Quelle est votre impression générale sur ces projets, issus d’un an et demi de travail ?
Une nouvelle fois, l'AAP salue la démarche participative que la DAJ a initiée sur ces documents de référence de l'achat public. Il y a de réelles évolutions par rapport aux textes de 2009. Certaines sont justifiées par les évolutions du corpus juridique de la commande publique (sur le développement durable, notamment), d'autres visent un rééquilibrage contractuel en faveur des entreprises, ce qui est une bonne chose.
L'AAP a formulé des propositions et fait part de certaines réserves tout au long des séances des groupes de travail.
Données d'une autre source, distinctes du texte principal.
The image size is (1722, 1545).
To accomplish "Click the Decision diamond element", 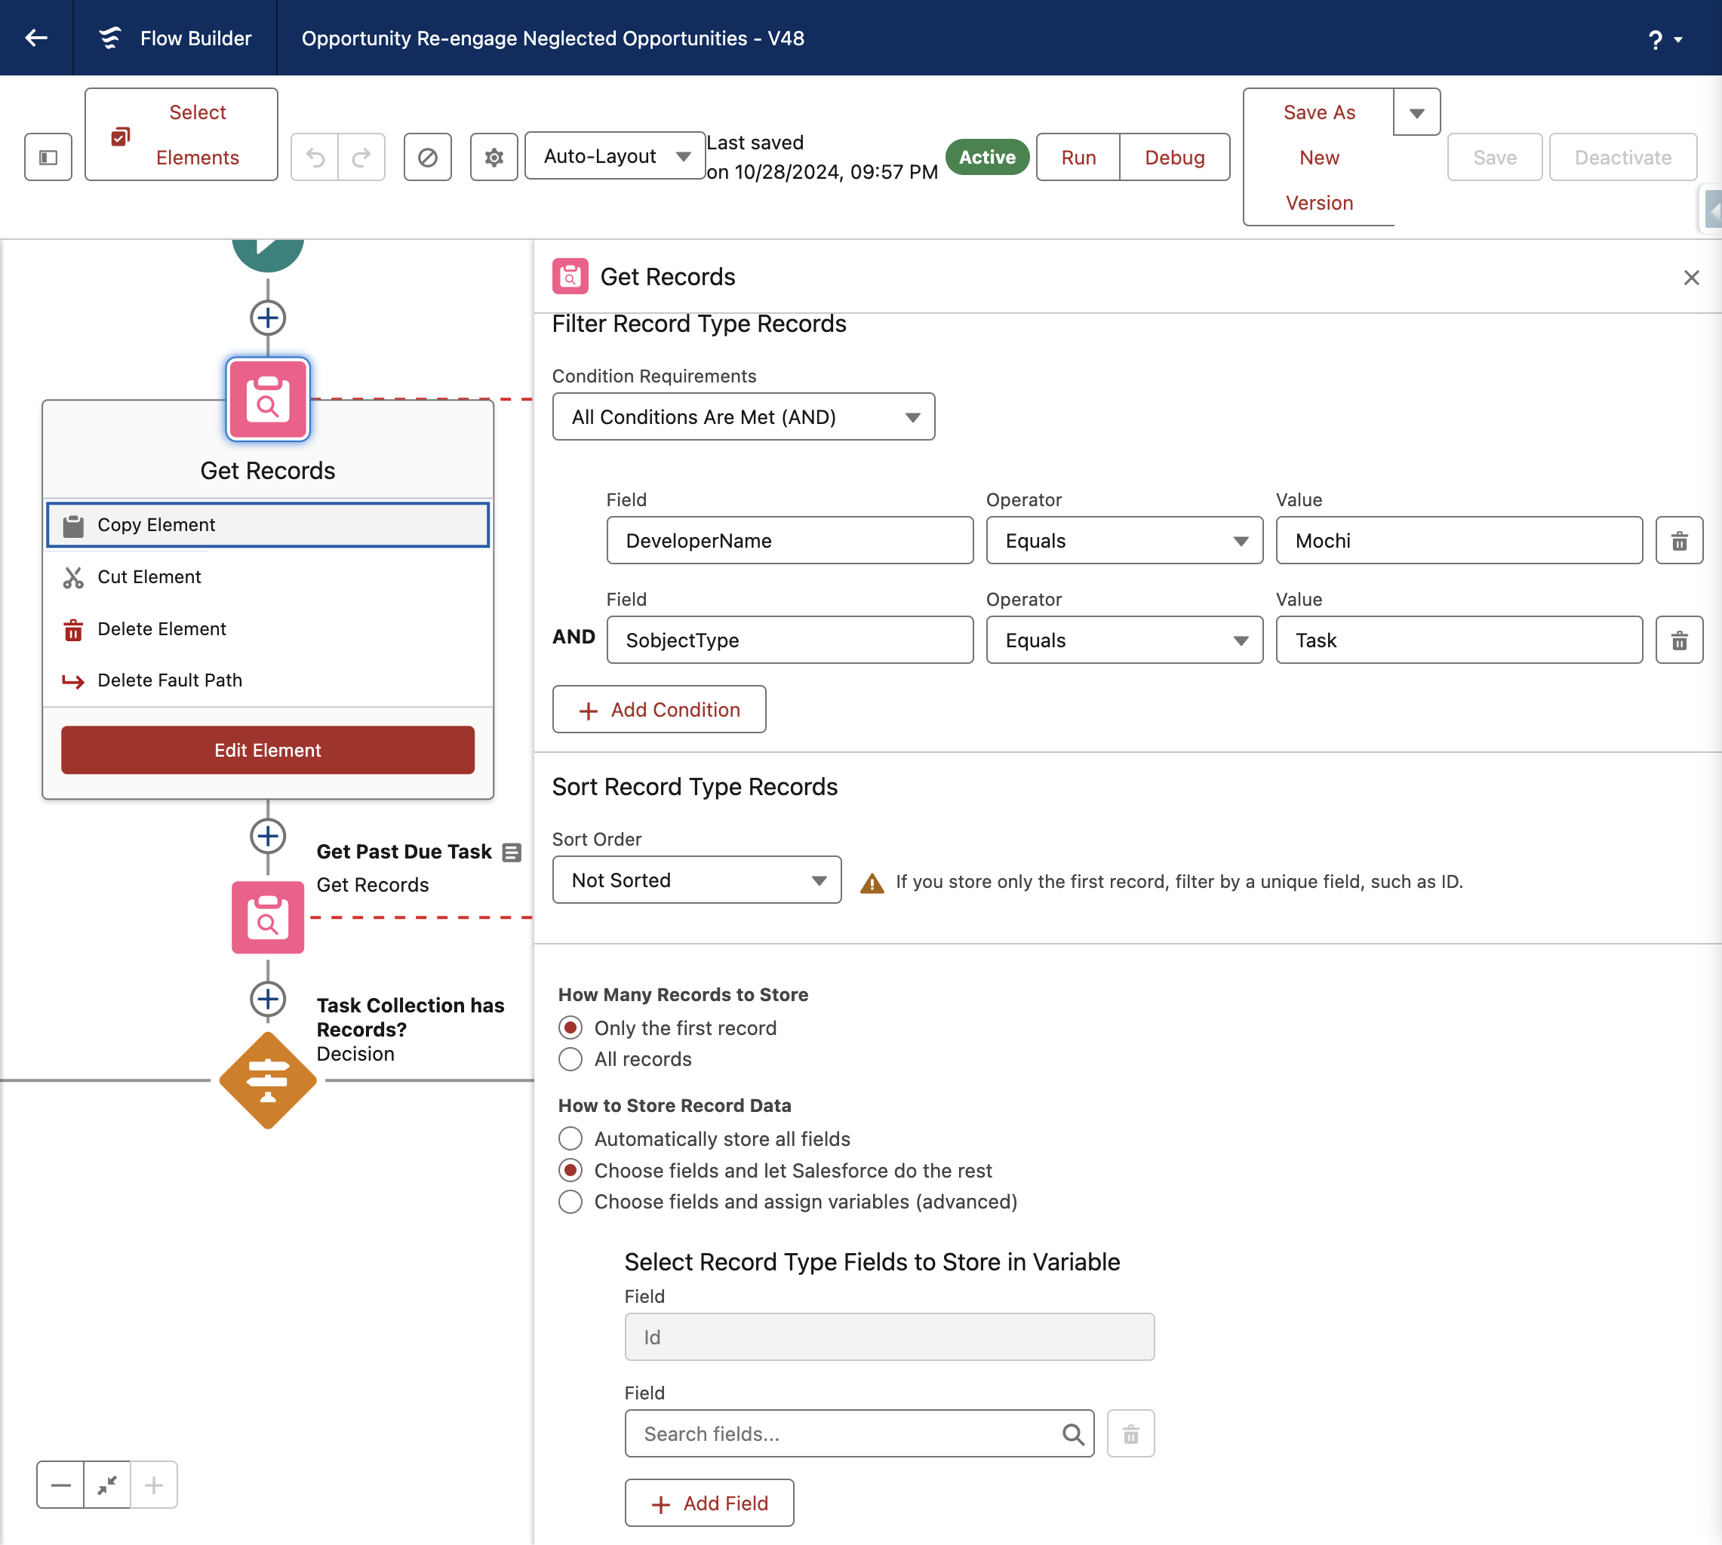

Nous avons été pour partie entendus, notamment sur un sujet qui nous semblait délicat : l'acceptation tacite par l'acheteur des observations du titulaire relatives aux bons de commande. Ce principe a été retiré des projets mis en consultation.
Concernant le projet de CCAG travaux : les clauses de développement durable qui y sont inscrites vous conviennent-elles ? Cela suffira-t-il à les démocratiser ?
Il me semble que pour qu'elle soit efficiente, la prise en compte du développement durable dans l'achat public nécessite avant tout l'adhésion et une certaine réflexion de la part des parties prenantes. Il est vrai que les objectifs voulus par l'Etat sur ce sujet peinent à être atteints. Toutefois, dans le cadre de rapports contractuels, je ne crois pas que les seules injonctions et autres obligations imposées par des tiers aux contractants soient totalement efficaces.
Ceci étant, les clauses proposées dans les projets de CCAG constituent un apport intéressant pour accompagner les acheteurs dans la définition de leurs besoins. Encore faut-il que ces derniers disposent des ressources requises pour suivre la bonne exécution de ces clauses DD...
En matière d'exécution financière du contrat, l'objectif d'équilibrer les relations acheteurs/entreprises est-il atteint ?
Il y a là des avancés notables. L'AAP avait notamment proposé que le CCAG travaux facilite le paiement des acomptes sur approvisionnements. Là où dans le CCAG de 2009 l'obtention de ces acomptes était conditionnée par une clause du CCAP en ce sens, le projet mis en consultation supprime désormais cette condition.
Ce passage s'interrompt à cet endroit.